Text analytics is using sampling data which is undergoing a process to read unstructured text and locate and identify grammatical elements/categories within social mentions. 


They enhance our ability to structure and understand words.

Our algorithms are analyzing mentions as they’re crawled in order to detect potential entities and the part-of-speech composition.

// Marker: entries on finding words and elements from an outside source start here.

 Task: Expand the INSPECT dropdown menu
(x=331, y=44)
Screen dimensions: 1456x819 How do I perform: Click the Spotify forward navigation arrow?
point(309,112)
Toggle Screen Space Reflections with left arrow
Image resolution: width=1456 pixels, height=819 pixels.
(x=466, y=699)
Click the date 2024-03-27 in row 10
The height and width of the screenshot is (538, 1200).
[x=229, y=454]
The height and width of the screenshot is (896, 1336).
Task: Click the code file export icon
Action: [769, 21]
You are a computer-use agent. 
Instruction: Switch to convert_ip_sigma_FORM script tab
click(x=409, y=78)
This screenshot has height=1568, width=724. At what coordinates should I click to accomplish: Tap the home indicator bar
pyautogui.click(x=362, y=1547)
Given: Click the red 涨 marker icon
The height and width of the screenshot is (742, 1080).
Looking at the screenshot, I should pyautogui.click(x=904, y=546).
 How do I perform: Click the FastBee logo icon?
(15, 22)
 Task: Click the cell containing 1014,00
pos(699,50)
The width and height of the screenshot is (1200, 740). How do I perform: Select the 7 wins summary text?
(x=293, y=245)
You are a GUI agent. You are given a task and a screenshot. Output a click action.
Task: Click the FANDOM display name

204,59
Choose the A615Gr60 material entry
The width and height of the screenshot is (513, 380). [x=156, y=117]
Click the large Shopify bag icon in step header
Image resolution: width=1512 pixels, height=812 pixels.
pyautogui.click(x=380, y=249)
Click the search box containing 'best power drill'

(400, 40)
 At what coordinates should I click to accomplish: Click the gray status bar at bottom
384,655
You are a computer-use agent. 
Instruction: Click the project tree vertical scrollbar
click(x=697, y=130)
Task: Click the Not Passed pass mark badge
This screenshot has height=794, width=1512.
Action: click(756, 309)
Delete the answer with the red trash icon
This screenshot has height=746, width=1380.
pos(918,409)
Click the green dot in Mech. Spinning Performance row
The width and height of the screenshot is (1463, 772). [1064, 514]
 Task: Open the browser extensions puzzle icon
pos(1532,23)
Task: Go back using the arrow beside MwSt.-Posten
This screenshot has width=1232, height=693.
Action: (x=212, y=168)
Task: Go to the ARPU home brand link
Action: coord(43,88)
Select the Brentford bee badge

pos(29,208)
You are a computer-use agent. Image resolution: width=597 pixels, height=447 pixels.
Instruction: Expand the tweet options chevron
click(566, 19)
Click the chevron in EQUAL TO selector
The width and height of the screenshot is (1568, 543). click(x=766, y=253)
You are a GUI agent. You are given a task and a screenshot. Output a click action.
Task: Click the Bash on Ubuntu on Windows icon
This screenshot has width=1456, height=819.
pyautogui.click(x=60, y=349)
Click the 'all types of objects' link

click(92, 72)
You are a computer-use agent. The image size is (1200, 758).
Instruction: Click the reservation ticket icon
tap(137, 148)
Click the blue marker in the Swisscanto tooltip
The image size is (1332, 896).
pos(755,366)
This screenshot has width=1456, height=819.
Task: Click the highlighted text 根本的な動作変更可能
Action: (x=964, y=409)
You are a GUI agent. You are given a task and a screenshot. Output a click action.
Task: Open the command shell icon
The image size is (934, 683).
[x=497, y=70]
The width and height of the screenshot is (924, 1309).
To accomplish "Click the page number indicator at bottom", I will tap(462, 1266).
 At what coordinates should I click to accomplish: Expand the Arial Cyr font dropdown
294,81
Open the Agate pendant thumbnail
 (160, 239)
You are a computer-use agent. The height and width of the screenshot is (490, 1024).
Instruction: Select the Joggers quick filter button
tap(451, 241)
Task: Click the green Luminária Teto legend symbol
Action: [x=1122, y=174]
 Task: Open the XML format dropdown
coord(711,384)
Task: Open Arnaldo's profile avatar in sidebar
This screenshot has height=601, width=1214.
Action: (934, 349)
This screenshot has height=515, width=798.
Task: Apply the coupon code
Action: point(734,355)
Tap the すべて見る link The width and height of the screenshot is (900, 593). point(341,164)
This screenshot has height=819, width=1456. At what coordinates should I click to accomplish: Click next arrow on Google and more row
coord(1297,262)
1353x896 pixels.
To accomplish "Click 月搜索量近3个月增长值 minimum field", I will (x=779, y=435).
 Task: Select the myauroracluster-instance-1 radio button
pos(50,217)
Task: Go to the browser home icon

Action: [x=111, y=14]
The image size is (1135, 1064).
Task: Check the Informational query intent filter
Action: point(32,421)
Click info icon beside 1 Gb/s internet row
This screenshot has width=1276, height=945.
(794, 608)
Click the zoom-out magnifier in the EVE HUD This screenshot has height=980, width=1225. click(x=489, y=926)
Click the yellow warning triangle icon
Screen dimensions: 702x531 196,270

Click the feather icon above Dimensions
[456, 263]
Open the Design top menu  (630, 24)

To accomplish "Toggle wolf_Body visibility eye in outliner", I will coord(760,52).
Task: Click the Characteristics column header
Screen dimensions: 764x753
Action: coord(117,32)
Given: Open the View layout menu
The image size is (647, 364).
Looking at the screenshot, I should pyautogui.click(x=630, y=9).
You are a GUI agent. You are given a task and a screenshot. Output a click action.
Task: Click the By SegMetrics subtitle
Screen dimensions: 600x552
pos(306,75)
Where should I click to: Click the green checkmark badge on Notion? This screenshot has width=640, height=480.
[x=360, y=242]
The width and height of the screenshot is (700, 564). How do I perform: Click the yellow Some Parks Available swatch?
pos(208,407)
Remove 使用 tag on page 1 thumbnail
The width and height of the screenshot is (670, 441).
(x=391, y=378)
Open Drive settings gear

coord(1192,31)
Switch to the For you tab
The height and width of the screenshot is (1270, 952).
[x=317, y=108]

That’s the magic of machine learning : it knows from experience what is an entity & to which category it’s associated. But that’s why also there can be mistakes. 


We used public and in-house annotated datasets to achieve these performances.

At Synthesio, we’ve been analyzing what the grammar composition could provide in terms of insights for our customers and we’ve regrouped them in different categories :

  • Single words (also called actions & descriptions) that could bring value : what verbs, adjective & nouns are people using online?

  • Expressions (or chunks), which shows better what do they actually say, and how do they say it?


*The number of mentions for text analytics are estimated volume which is generated from sampling data. 



If we compare Text Analytics and Keywords in dashboards, we will often find that Text Analytics words / expressions have a lower volume than Keywords. We will explore here why we have this difference. 

 

Difference explanations 

 

1. Different rules to count Text Analytics 

While for Keywords, every tokens from every mentions in the dashboard are counted, there are some rules that are applied to Text Analytics:  

  • Retweets are not processed: since retweets are redundant information and represent a high volume in Blackhole, we do not process Text Analytics and Entities for retweets 

  • Quoted-retweets are not processed entirely: only the non quoted part of the retweet in processed by Text Analytics and Entities 

  • Titles of Comments are not processed: for comments, title corresponds to the original post, so we don’t process it to avoid counting the original mention multiple times 

 

2. Texts Analytics are lemmatized 

Words from Text Analytics are lemmatized, meaning that we keep only the canonical form of the word (infinitive for a verb, singular for a noun, etc.): for example if the word “games” appears in a mention, we will count it as “game”. This is not the case for Keywords, as we keep the words as it appears in the mention.